To test that kdump is able to generate a vmcore and store it correctly, you can trigger a kernel panic by issuing the following commands:

# echo 1 > /proc/sys/kernel/sysrq
# echo c > /proc/sysrq-trigger

Note

These commands cause the kernel on the Oracle VM Server to panic and crash. If kdump is working correctly, the crash kernel should take over and generate the vmcore file which is copied to the configured location before the server reboots automatically. If kdump fails to load the crash kernel, the server may hang with the kernel panic and requires a hard-reset to reboot.

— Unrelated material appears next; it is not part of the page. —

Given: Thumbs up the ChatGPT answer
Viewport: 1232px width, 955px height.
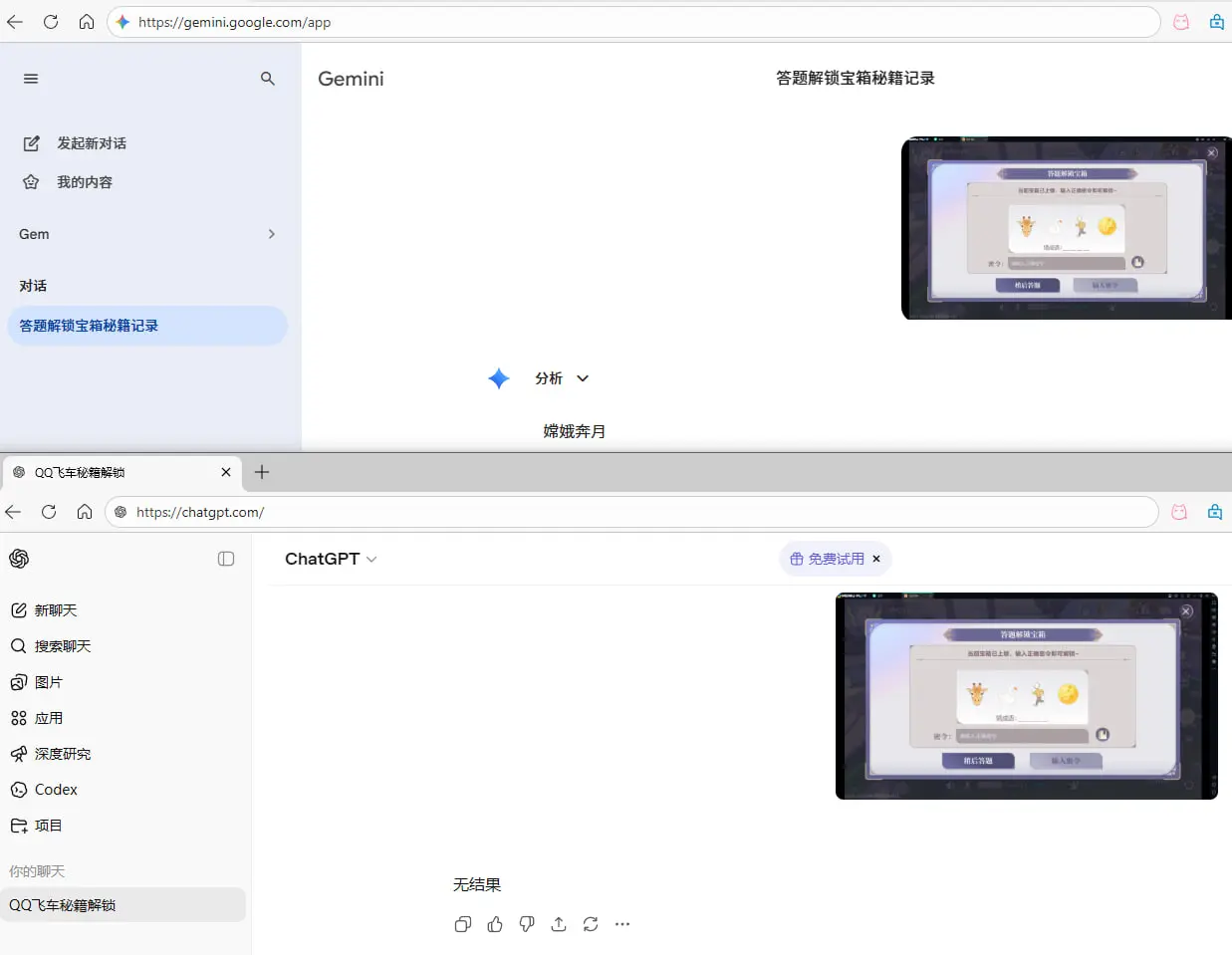Looking at the screenshot, I should coord(495,924).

After you have triggered a kernel panic and the system has successfully rebooted, you may check that the vmcore file was properly generated:

If you have not configured kdump to use an alternate partition, you should be able to locate the vmcore file in /var/crash/127.0.0.1-date-time/vmcore, where date and time represent the date and time when the vmcore was generated.
If you configured kdump to use an alternate partition to store the vmcore file, you must mount it first. If you used the spare partition generated by a fresh installation of Oracle VM Server, this can be done in the following way:
```
# mount /dev/mapper/OVM_SYS_REPO_PART_VBd64a21cf-db4a5ad5 /mnt
```
You may then find the vmcore file in /mnt/var/crash/127.0.0.1-date-time/vmcore, where date and time represent the date and time when the vmcore was generated, for example:
```
# file /mnt/var/crash/127.0.0.1-2015-12-08-16\:12\:28/vmcore
/mnt/var/crash/127.0.0.1-2015-12-08-16:12:28/vmcore: ELF 64-bit LSB
      core file x86-64, version 1 (SYSV), SVR4-style
```
Remember to unmount the partition after you have obtained the vmcore file for analysis, so that it is free for use by kdump.

If you find that a vmcore file is not being created or that the system hangs without automatically rebooting, you may need to adjust your configuration. The most common problem is that there is insufficient memory allocated for the crash kernel to run and complete its operations. Your starting point to resolving issues with kdump is always to try increasing the reserved memory that is specified in your GRUB2 configuration.